Exercise requirements
1 > Decide whether each statement agrees with the NASCAR Hall of Fame text below. Answer yes or no and quote the words of the text that settle it.
(a) The Class of 2016 will have five inductees.
(b) Ray Evernham is listed as a driver.
(c) This is the first year Hendrick's name has been on the ballot.
2 > From the NASCAR Hall of Fame text below, list every person named under the heading "Owners".
3 > Answer these questions using the NASCAR Hall of Fame text below.
(a) How many luminaries are up for consideration?
(b) On what day will the Class of 2016 be voted upon and announced?
(c) What company did Bruton Smith found?

(Text block begins)

Could induction into the NASCAR Hall of Fame be next?

Hendrick is among 20 luminaries up for consideration this Wednesday when the five-inductee NASCAR Hall of Fame Class of 2016 will be voted upon and announced.

Others up for induction include:

Owners: Richard Childress, Raymond Parks and Robert Yates (also for engine builder).

Crew chiefs: Ray Evernham and Harry Hyde.

Drivers: Buddy Baker, Mark Martin, Red Byron, Jerry Cook, Hershel McGriff, Mike Stefanik, Bobby Isaac, Terry Labonte, Larry Phillips, Curtis Turner, Alan Kulwicki and Benny Parsons.

Also: Raymond Fox (race official, team owner and engine builder) and Speedway Motorsports founder Bruton Smith (executive/promoter).

This will be the seventh consecutive year Hendrick’s name has been on the NASCAR Hall ballot.

(Text block ends)
(Given records begins)

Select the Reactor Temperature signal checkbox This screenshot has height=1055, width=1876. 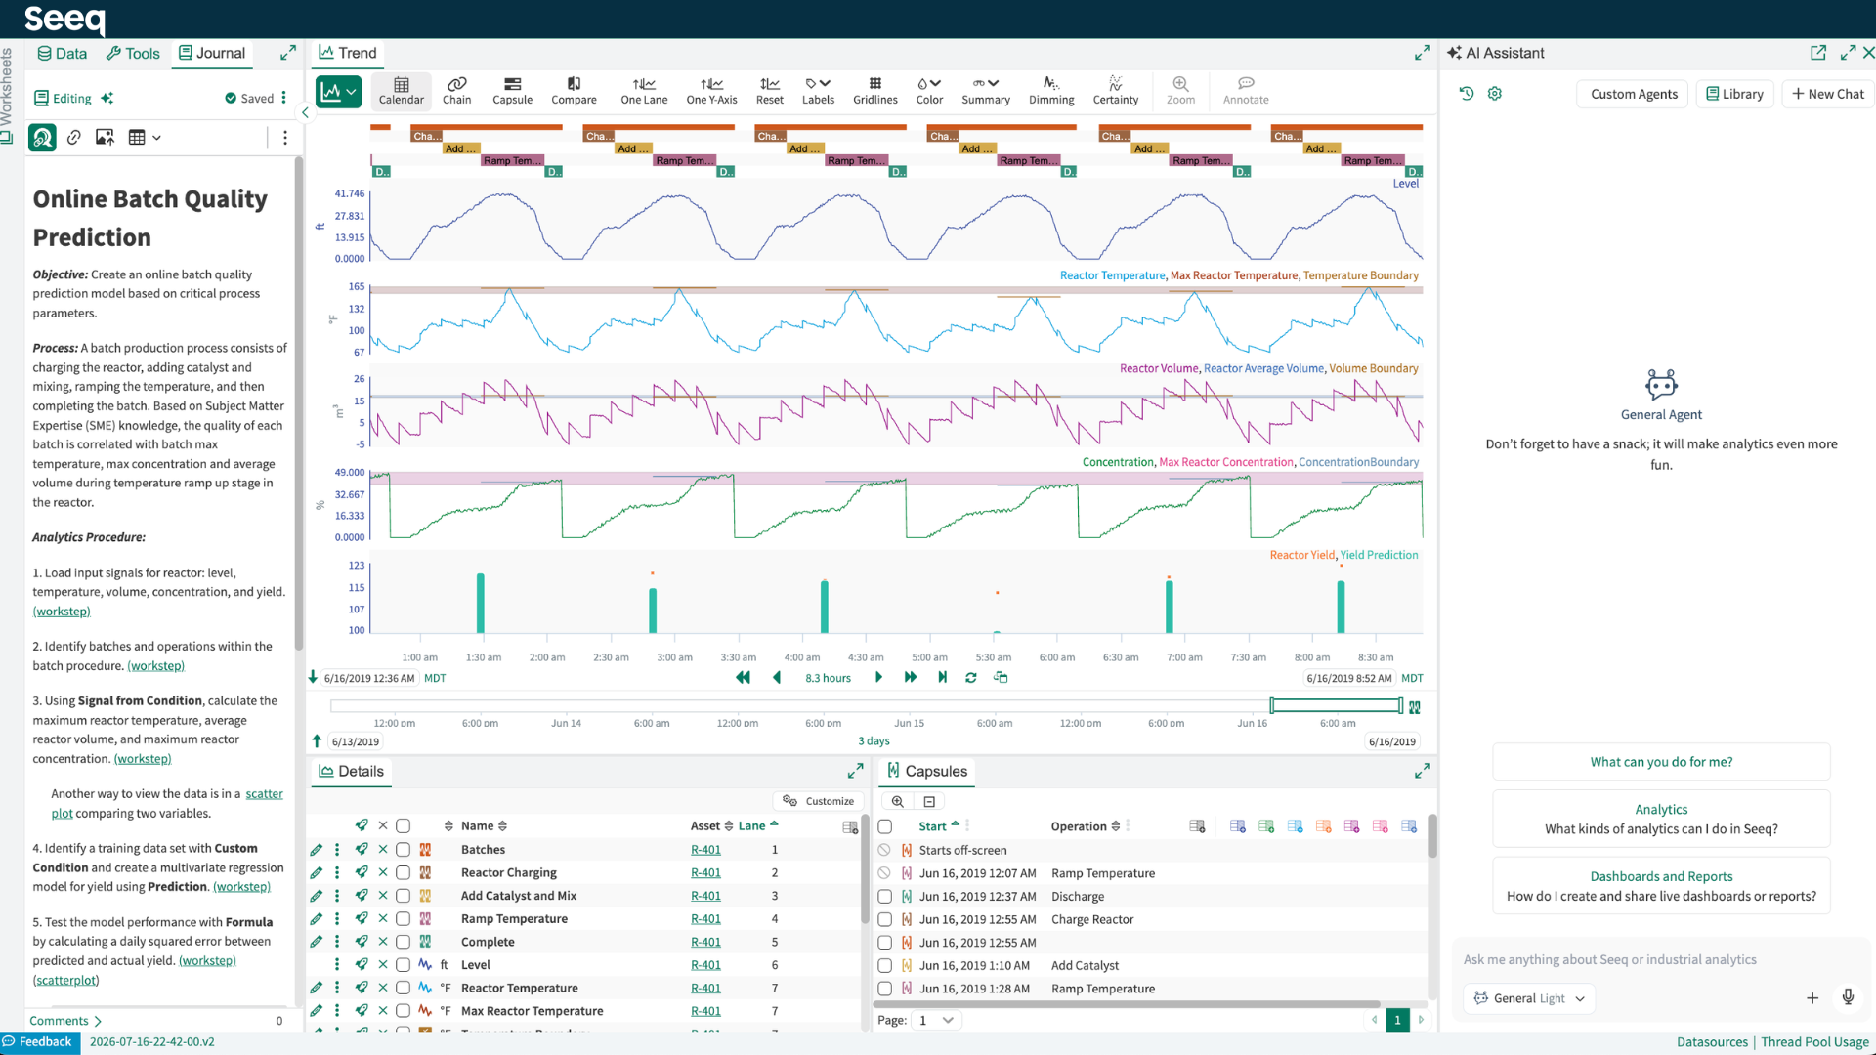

(Given records ends)
(Given records begins)

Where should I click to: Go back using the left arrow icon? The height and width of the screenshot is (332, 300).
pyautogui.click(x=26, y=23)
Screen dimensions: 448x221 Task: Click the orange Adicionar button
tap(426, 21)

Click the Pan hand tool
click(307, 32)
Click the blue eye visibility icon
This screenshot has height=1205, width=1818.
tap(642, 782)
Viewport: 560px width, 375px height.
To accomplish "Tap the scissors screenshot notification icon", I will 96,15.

(Given records ends)
(Given records begins)

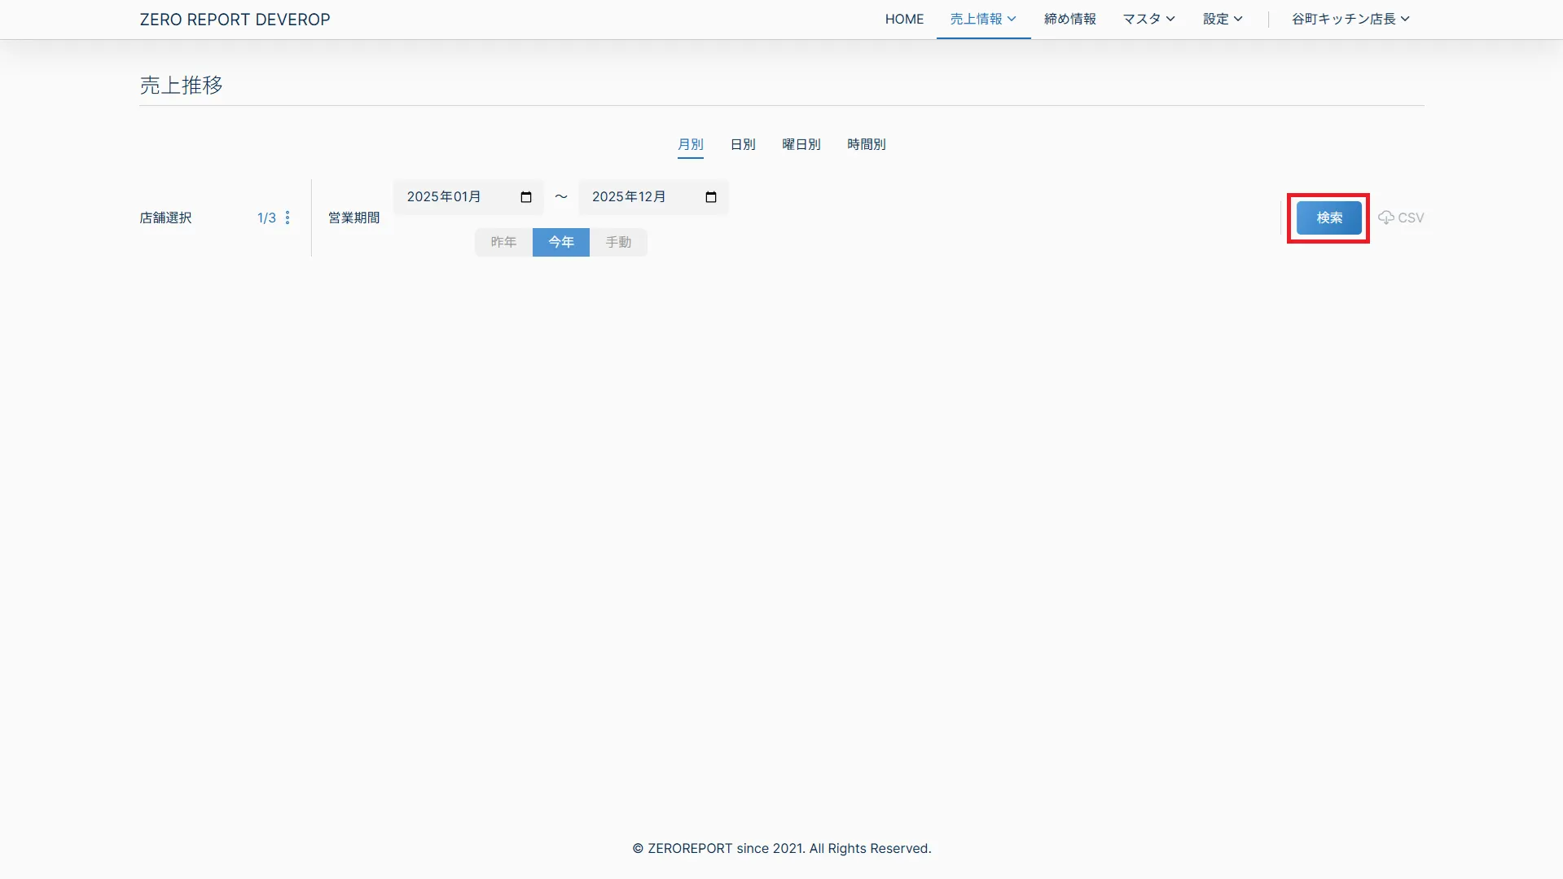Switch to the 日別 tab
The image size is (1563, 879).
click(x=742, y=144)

(Given records ends)

Problem solutions
1 >
(a) Yes: "the five-inductee NASCAR Hall of Fame Class of 2016"
(b) No: "Crew chiefs: Ray Evernham and Harry Hyde."
(c) No: "This will be the seventh consecutive year Hendrick’s name has been on the NASCAR Hall ballot."

2 > Richard Childress, Raymond Parks, Robert Yates

3 >
(a) 20
(b) Wednesday
(c) Speedway Motorsports